● **How to complete this task**
Continue the article on divers and connected flights home, beginning after its final sentence.

Most holidaying divers are aware of the need to be well decompressed before flying home, to avoid possible complications linked with the reduced pressures experienced when flying.
But while the recommended 24-hour waiting period after the last dive may be enough for single-flight journeys home, it may be insufficient for journeys that involve two or more connected flights.
That's the conclusion of a study carried out by the San Francisco Institute for Hyperbaric Medicine. The theory is that, on first take-off, excess nitrogen still in the body starts bubbling and, on landing, reduces but not to the same level as before.
Subsequent take-offs and landings have the effect of gradually increasing the size of nitrogen bubbles in the body's tissues and blood.
Presenting findings to a meeting of the Undersea Hyperbaric Medical Society, as reported by the US diving newsletter Undercurrent, the San Francisco Institute's director, Frederick Cramer, cited the case of a diver who, having holidayed in the Cayman Island, made a four-leg trip home.

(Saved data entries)

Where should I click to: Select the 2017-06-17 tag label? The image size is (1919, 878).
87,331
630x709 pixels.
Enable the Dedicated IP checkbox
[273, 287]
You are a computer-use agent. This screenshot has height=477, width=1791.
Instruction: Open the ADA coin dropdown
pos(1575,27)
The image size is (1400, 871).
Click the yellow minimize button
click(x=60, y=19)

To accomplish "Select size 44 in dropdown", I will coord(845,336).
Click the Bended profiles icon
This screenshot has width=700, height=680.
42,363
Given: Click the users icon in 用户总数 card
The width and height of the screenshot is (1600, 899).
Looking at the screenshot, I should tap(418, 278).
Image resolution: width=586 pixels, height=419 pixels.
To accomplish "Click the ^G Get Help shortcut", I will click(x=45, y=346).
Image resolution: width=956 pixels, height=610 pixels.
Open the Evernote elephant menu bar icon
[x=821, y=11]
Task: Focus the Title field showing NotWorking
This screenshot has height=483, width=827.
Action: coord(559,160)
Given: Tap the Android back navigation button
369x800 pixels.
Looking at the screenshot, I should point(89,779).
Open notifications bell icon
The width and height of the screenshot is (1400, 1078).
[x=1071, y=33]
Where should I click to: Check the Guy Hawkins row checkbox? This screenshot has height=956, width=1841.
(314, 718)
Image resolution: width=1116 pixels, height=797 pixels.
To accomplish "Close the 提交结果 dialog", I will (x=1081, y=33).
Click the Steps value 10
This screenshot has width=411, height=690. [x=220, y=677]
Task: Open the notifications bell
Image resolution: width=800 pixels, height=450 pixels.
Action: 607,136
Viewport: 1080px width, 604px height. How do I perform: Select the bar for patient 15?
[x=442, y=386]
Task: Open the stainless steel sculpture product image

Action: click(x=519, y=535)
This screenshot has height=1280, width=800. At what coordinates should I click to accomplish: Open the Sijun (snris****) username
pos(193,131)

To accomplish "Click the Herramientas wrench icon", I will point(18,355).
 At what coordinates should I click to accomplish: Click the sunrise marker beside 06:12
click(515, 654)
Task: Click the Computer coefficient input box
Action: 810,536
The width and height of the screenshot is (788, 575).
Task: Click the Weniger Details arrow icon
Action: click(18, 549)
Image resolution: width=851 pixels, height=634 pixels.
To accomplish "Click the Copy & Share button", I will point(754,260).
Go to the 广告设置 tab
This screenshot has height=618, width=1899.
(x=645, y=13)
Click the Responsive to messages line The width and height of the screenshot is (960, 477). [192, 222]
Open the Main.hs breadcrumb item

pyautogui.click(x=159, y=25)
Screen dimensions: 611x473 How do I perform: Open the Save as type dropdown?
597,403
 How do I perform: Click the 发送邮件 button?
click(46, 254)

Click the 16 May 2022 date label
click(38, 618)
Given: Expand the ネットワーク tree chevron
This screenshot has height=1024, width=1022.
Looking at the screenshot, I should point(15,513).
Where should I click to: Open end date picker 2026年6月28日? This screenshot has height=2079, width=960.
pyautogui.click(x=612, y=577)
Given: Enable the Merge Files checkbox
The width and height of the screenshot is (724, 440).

● **Output below**
It involved an unpressurised inter-island plane that rose to just 5000ft; a pressurised plane which rose to 35,000ft, maintaining an 8000ft cabin pressure; another plane that flew similarly to the second but landed at Minneapolis, 1000ft above sea level; and a fourth plane that flew to Spokane, 2400ft above sea level.
The 37-year-old female diver in question, while having dived in conservative fashion on holiday and observed the usual rest-before-flying recommendations, ended up with signs of severe DCI.
Fortunately she recovered fully after reporting at a hospital and being admitted for recompression treatment.